Metadata-Version: 2.4
Name: gutenfetchen
Version: 1.2.1
Summary: Download e-texts from Project Gutenberg
License: MIT
Keywords: gutenberg,ebooks,text,nlp,corpus,download
Author: Craig Trim
Author-email: craigtrim@gmail.com
Requires-Python: >=3.10,<4.0
Classifier: Development Status :: 5 - Production/Stable
Classifier: Intended Audience :: Science/Research
Classifier: License :: OSI Approved :: MIT License
Classifier: Programming Language :: Python :: 3
Classifier: Programming Language :: Python :: 3.10
Classifier: Programming Language :: Python :: 3.11
Classifier: Programming Language :: Python :: 3.12
Classifier: Programming Language :: Python :: 3.13
Classifier: Programming Language :: Python :: 3.14
Classifier: Topic :: Text Processing
Requires-Dist: requests (>=2.31,<3.0)
Requires-Dist: rich (>=13.0,<14.0)
Project-URL: Homepage, https://github.com/craigtrim/gutenfetchen
Project-URL: Repository, https://github.com/craigtrim/gutenfetchen
Description-Content-Type: text/markdown

# gutenfetchen

[![PyPI version](https://img.shields.io/pypi/v/gutenfetchen.svg)](https://pypi.org/project/gutenfetchen/)
[![Python 3.10+](https://img.shields.io/badge/python-3.10%2B-blue.svg)](https://www.python.org/downloads/)
[![License: MIT](https://img.shields.io/badge/License-MIT-yellow.svg)](https://opensource.org/licenses/MIT)
[![PyPI Downloads](https://static.pepy.tech/badge/gutenfetchen)](https://pepy.tech/projects/gutenfetchen)
[![PyPI Downloads/Month](https://static.pepy.tech/badge/gutenfetchen/month)](https://pepy.tech/projects/gutenfetchen)
[![Code style: ruff](https://img.shields.io/badge/code%20style-ruff-000000.svg)](https://github.com/astral-sh/ruff)
[![Type checked: mypy](https://img.shields.io/badge/type%20checked-mypy-blue.svg)](https://mypy-lang.org/)

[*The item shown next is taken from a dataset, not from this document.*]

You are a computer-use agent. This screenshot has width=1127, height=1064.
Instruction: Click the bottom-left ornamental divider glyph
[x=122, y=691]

*Verb, pseudo-German.* **gutenfetchen** (/ˈɡuːtənˌfɛtʃən/) "to do the good fetching." From *guten* (good) + *fetchen* (to fetch), conjugated in the infinitive as if it were a proper German verb. Because downloading public-domain literature should feel orderly, efficient, and vaguely Teutonic.

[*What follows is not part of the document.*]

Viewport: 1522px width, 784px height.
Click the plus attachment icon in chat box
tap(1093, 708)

Download plain-text e-books from [Project Gutenberg](https://www.gutenberg.org/) with a single command.


## Why gutenfetchen?

Most Gutenberg tools ([Gutenberg](https://pypi.org/project/Gutenberg/), [gutenbergpy](https://pypi.org/project/gutenbergpy/)) require building a local metadata database before you can do anything - a process that can take **hours**. gutenfetchen skips all of that.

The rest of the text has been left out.